И тем не менее, к концу 1944 г. только в Действующей армии (т.е. без учета тыловых, учебных, транспортных, санитарных частей и учреждений Вооруженных Сил) числилось 6,7 млн. человек. Откуда же их набрали?

Подросли и достигли призывного возраста мальчишки военных лет - голодные, худые, выросшие в условиях фактической беспризорности (отец на фронте, мать - с рассвета до заката на заводе), воспитанные изрядно криминализованной по военному лихолетью улицей. На протяжение всей войны "спецрезервом" призывных контингентов оставался ГУЛАГ, причем на фронт, в Действующую армию отправляли главным образом "блатарей", уголовников (58-я статья представлялась недостаточно благонадежной). Но и из этих "сусеков" последние крохи были выметены еще раньше. Главным же источником призывных контингентов в последний год войны стала освобожденная от немецкой оккупации территория западных областей СССР.

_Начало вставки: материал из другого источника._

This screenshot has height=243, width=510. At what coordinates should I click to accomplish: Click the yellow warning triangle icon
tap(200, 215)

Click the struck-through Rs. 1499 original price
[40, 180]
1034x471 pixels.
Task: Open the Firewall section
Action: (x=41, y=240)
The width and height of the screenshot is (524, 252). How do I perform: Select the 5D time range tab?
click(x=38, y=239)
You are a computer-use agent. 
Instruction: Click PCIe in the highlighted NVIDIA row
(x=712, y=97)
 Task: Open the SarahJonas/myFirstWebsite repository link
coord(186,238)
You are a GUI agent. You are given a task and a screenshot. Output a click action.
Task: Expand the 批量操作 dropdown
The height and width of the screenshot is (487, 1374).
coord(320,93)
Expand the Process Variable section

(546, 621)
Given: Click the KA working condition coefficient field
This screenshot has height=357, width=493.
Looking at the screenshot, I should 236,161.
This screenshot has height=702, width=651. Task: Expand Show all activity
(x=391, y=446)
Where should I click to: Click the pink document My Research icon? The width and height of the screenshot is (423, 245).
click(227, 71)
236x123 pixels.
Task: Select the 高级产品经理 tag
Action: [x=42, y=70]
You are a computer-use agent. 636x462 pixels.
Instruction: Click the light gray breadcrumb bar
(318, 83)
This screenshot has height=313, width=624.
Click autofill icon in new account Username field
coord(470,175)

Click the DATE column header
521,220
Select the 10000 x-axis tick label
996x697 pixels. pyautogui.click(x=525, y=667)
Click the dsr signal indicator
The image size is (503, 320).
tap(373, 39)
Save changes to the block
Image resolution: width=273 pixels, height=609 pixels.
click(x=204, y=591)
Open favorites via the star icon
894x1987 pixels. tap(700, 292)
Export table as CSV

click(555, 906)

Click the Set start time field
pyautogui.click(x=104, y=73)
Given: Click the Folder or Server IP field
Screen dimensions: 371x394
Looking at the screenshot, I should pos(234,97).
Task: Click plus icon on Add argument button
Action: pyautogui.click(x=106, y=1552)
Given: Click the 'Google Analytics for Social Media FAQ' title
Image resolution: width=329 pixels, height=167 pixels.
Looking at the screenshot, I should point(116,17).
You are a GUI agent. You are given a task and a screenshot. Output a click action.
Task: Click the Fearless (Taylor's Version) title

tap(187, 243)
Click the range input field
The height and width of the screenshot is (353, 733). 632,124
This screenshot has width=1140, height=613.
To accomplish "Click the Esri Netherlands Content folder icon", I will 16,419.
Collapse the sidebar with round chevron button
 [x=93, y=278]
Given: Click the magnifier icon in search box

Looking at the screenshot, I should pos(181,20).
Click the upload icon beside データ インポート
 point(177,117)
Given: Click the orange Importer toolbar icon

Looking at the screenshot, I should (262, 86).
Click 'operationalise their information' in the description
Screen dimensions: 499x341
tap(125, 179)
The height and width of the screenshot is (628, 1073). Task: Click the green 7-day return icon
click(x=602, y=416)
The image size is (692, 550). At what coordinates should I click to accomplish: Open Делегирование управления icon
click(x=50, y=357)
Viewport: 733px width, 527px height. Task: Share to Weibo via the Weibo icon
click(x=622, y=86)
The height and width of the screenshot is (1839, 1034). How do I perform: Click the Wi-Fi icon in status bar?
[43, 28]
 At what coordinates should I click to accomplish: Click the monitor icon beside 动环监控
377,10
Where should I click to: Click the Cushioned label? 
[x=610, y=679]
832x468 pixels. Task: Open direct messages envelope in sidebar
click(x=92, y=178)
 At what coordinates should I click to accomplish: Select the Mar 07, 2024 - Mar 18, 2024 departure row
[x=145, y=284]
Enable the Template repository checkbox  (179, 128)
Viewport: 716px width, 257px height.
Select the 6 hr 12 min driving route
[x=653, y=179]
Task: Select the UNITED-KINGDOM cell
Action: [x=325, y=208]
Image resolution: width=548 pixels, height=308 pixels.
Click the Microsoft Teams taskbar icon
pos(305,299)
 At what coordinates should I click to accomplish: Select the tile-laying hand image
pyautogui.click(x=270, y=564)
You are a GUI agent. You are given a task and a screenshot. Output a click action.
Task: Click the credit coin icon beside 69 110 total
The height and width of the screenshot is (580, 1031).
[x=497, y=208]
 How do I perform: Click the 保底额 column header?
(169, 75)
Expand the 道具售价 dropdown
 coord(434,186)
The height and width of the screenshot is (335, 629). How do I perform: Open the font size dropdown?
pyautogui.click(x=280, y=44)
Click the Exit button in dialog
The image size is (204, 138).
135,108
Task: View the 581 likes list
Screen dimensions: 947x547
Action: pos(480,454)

Там было кого призывать: 1,5 млн. человек 1905-1918 г.р., не попавших под 1-ю военную мобилизацию (уклонились от призыва или сам военкомат исчез раньше, чем успел разослать повестки); 3,6 млн. мужчин 1890-1904 г.р., оставленных и/или оставшихся на оккупированной территории к моменту объявления 2-й волны мобилизации (август 41-го). Не известное точно число подростков, достигших к 1944 г. призывного возраста. И еще по меньшей мере 1 - 1,5 млн. "окруженцев", дезертиров, "отставших от своей части" и.т.п. Теоретически все эти люди должны были существовать и после прихода Красной Армии прибыть к вновь организованному военкомату.

Практически все было гораздо сложнее - очень непросто было мужчине призывного возраста пережить три года оккупации. Слишком много вопросов вызывал он у немецких властей: если бывший военнослужащий Красной Армии - то почему не в лагере для пленных? если партизанский разведчик - то почему еще не арестован? Уклонился от призыва - или оставлен органами НКВД для организации диверсионной работы? Лояльность по отношению к "новому порядку" приходилось доказывать. Каждый доказывал по-своему. 511 тыс. советских людей работало на железных дорогах - тех самых, которые периодически взрывали советские партизаны. Сотни тысяч пошли на службу в организованные оккупантами полицейские батальоны, казачьи полки, отряды "местной самообороны", всевозможные "национальные" вооруженные формирования. Так, только в составе печально-знаменитой "Русской освободительной народной армии" (позднее "освободительная армия" была преобразована в 29-ю дивизию СС) Б.Каминского против партизан на Брянщине воевало более 10 тыс. человек.